◆ Material provided:
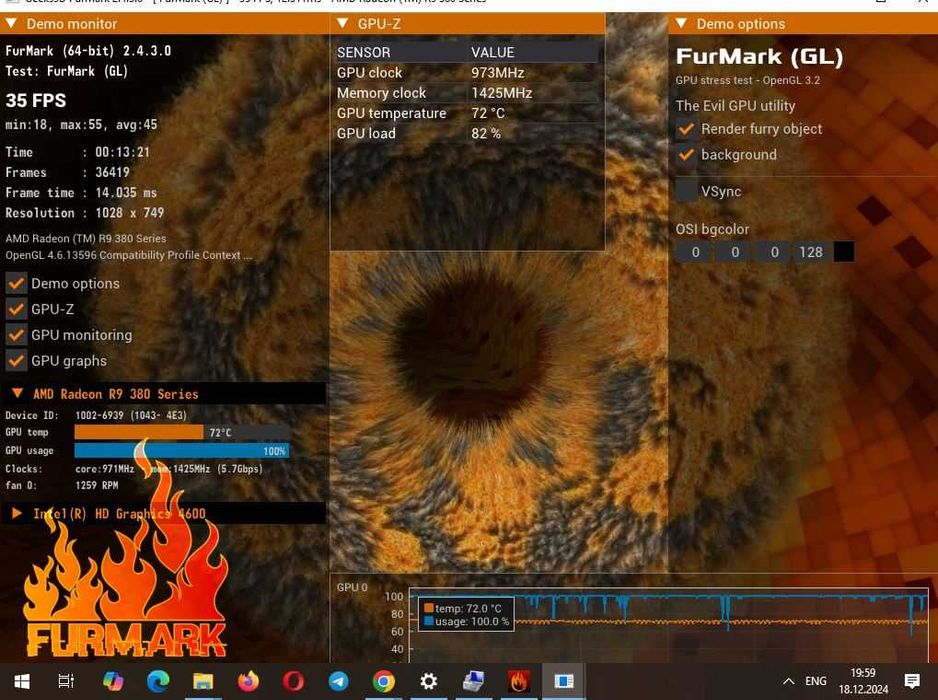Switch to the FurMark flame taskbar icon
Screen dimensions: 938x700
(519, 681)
==
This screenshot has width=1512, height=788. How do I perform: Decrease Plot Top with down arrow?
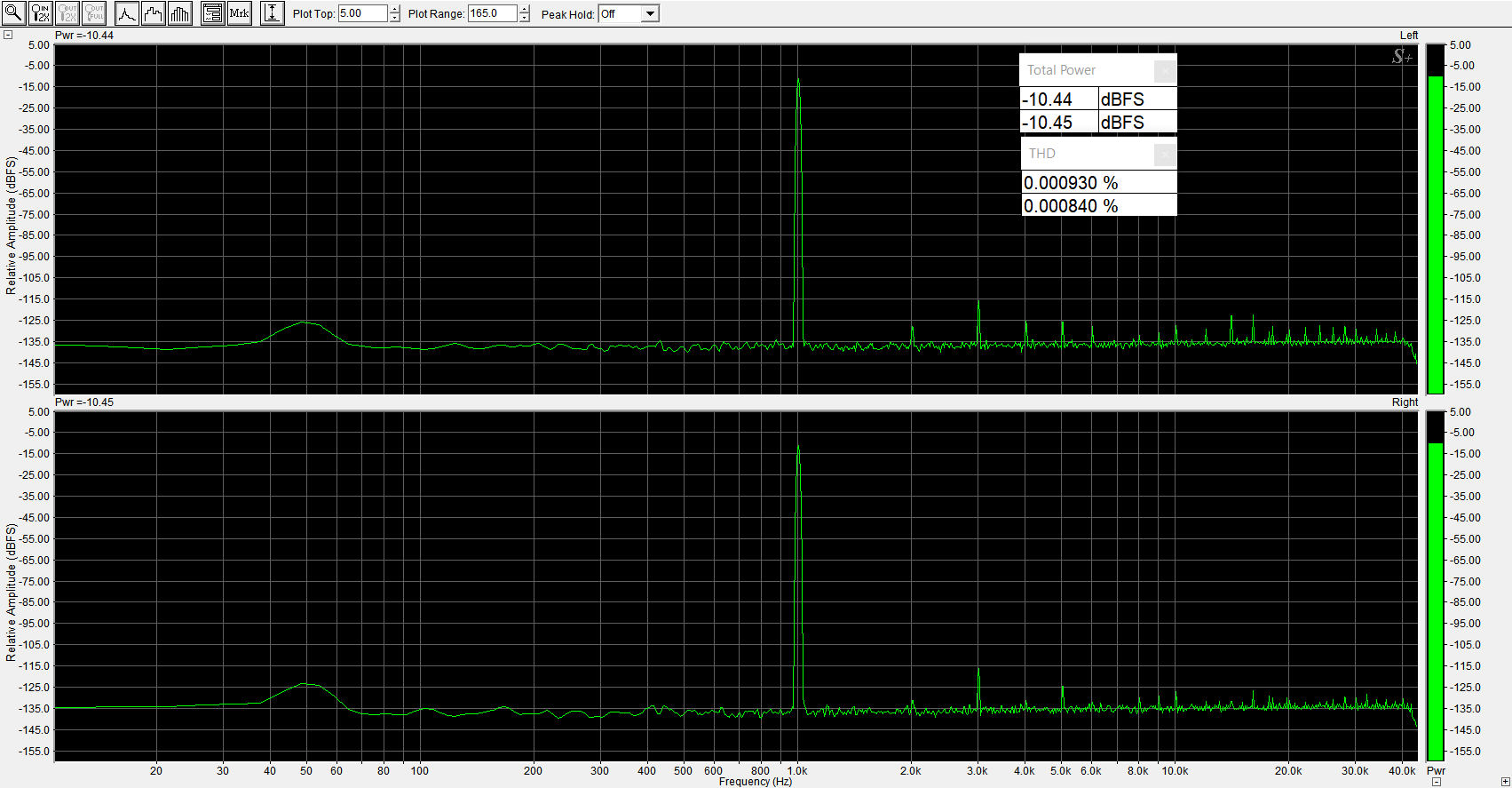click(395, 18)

◆ Given instruction:
Repeat everything from the line containing "This screenshot has" down to the line containing "click(395, 18)", leaving out the pictures.

◆ Answer for this exercise:
This screenshot has width=1512, height=788. How do I perform: Decrease Plot Top with down arrow?
click(395, 18)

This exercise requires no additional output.